El PP y Ciudadanos no están funcionando bien, pero el colapso real del continuismo está en otro lado. El PSOE sufre una parálisis absoluta. Más pendiente de su crisis interna, de su inminente Congreso y de la batalla por mandar a Sánchez a la Historia, nadie del PSOE (salvo quienes ya están fuera del juego) puede impulsar la vía de orden: dar el gobierno a Rajoy y su partido procesado.

El otro motivo del colapso es que tres de las cuatro mayores fuerzas políticas habían decidido proscribir todo diálogo con el artista antes conocido como CDC y ERC, lo cual obligaba a conseguir 175 diputados sobre 350 pero excluyendo a 17 de los posibles 175. Felizmente la falta de escrúpulos del PP, Ciudadanos y CDC han roto este bloqueo: el único avance de todos estos meses es que ya se puede hablar con ellos sin ser un rompeEspañas.

Sólo hay tres alternativas y las consecuencias de dos de ellas son un previsible desastre. Las terceras elecciones serían un disparate y la permanencia en el gobierno del partido procesado, estructuralmente corrupto y que nos ha asestado tantos recortes sociales y democráticos en tan poco tiempo sería un suicidio para el país. Queda la posibilidad de un gobierno liderado por el PSOE que sería más precario por su situación orgánica como partido que por los apoyos parlamentarios que podría tener para la investidura y al que las exigencias de los otros partidos para poder sacar adelante leyes y presupuestos ayudarían a no ser el PSOE rendido a poderes ilegítimos que tantas veces hemos sufrido.

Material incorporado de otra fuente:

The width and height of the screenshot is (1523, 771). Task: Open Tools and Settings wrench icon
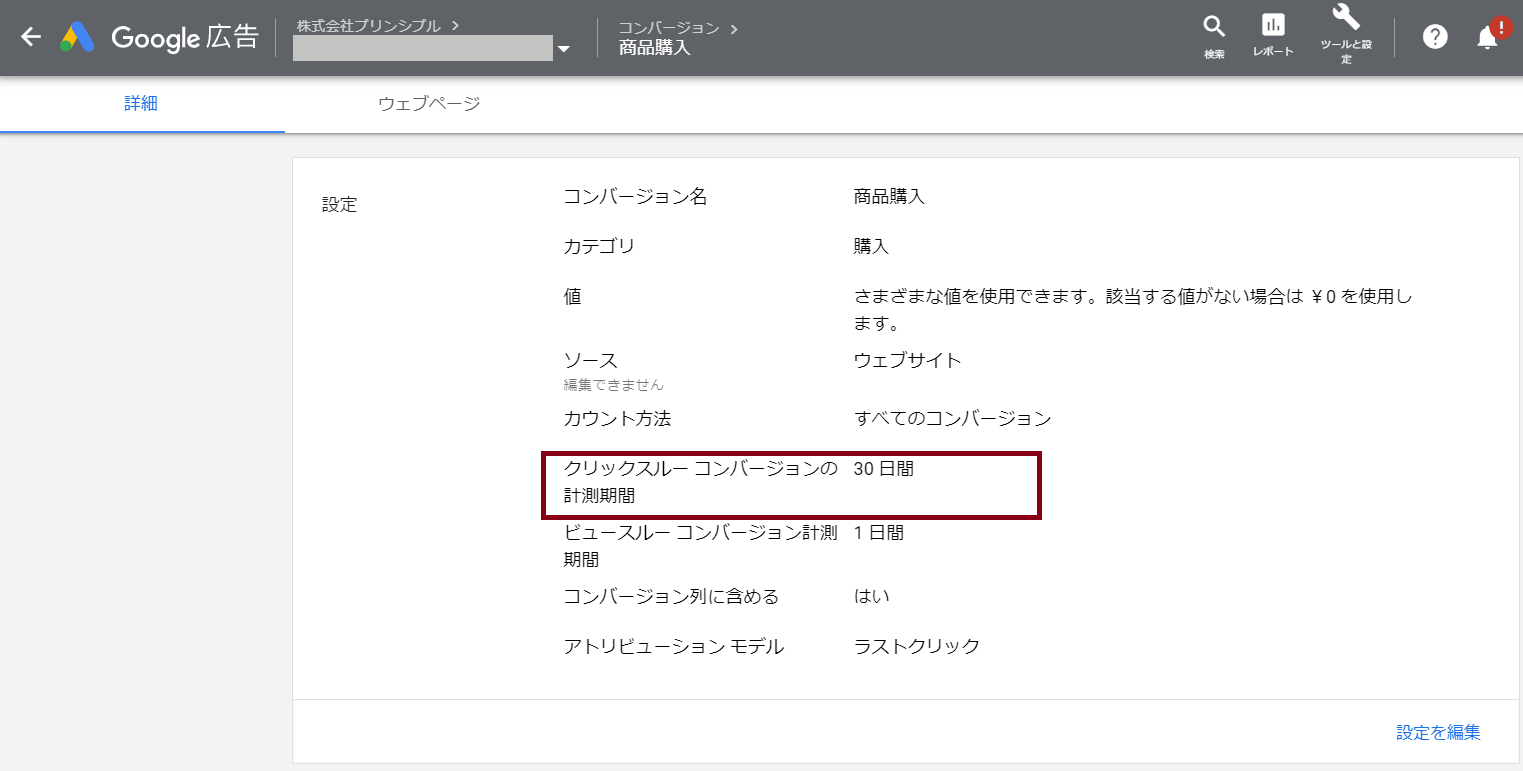click(1346, 18)
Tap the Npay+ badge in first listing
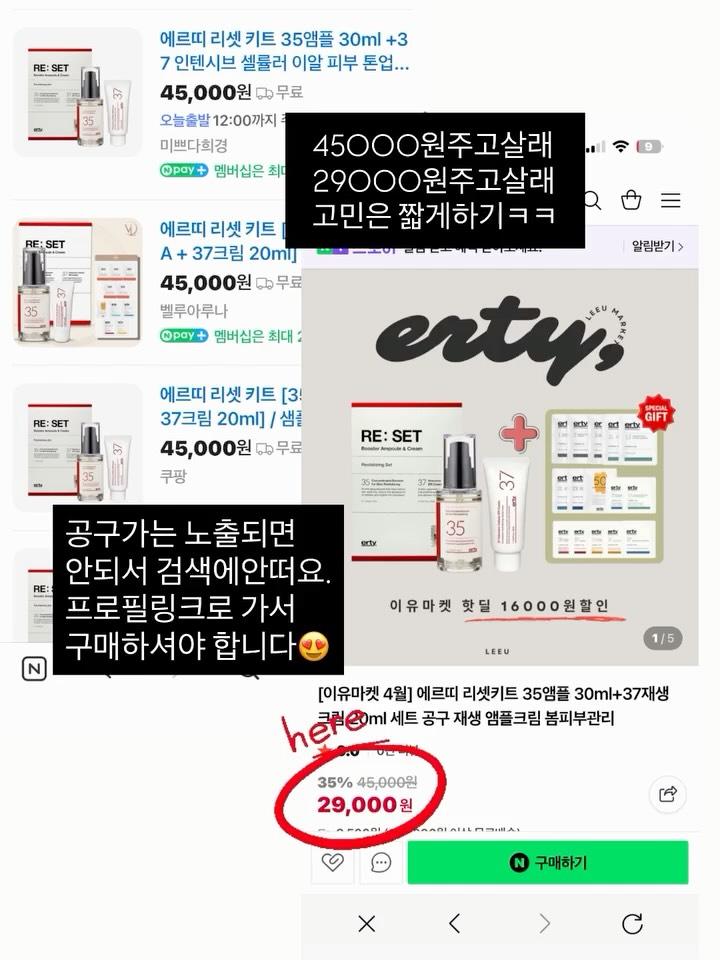Image resolution: width=720 pixels, height=960 pixels. tap(184, 170)
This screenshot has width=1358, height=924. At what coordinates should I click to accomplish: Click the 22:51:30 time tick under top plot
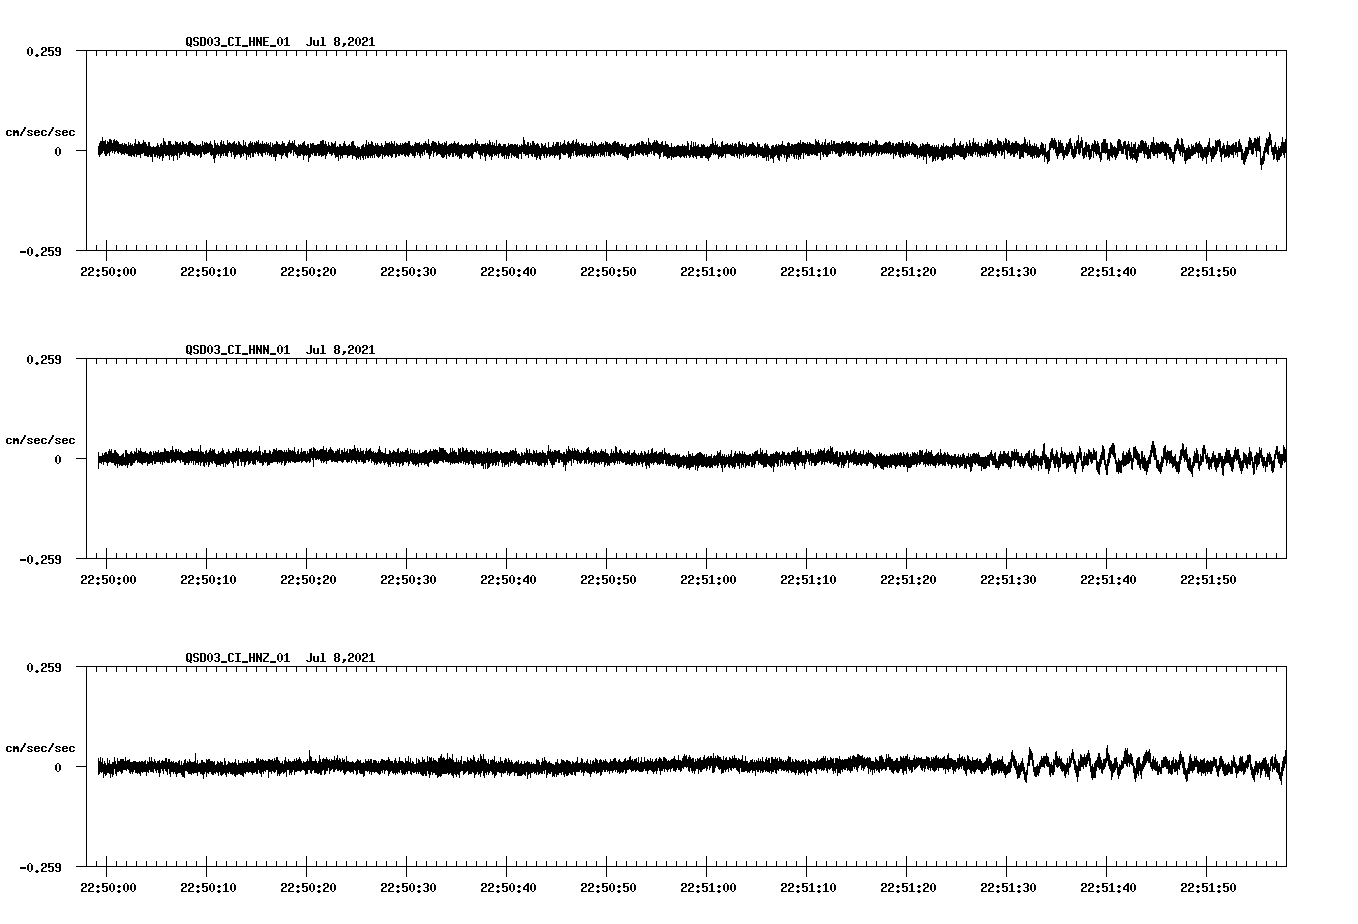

No sería una gran noticia un gobierno del PSOE ni de Pedro Sánchez: intentamos un gobierno de cambio real, que apostara valiente y sinceramente por la democracia, sin más ataduras la soberanía popular y el cumplimiento efectivo de todos los derechos humanos. Pero más allá de las razonables aspiraciones,  las cartas que se repartieron el 26J dan sólo esas tres opciones. Falta que, tras el fracaso reincidente de Rajoy hoy, Pedro Sánchez tenga el coraje, esta vez sincero, de intentar apoyarse en la mayoría parlamentaria que quiere mejorar este país.

No atreverse sería entregar a nuestro país a opciones desastrosas y evitables, sería traicionar a nuestro país. Lo nuevo no ha acabado de nacer, pero hay que ir enterrando lo más putrefacto de lo viejo  para evitar que surjan monstruos. Y para eso sí tenemos cartas.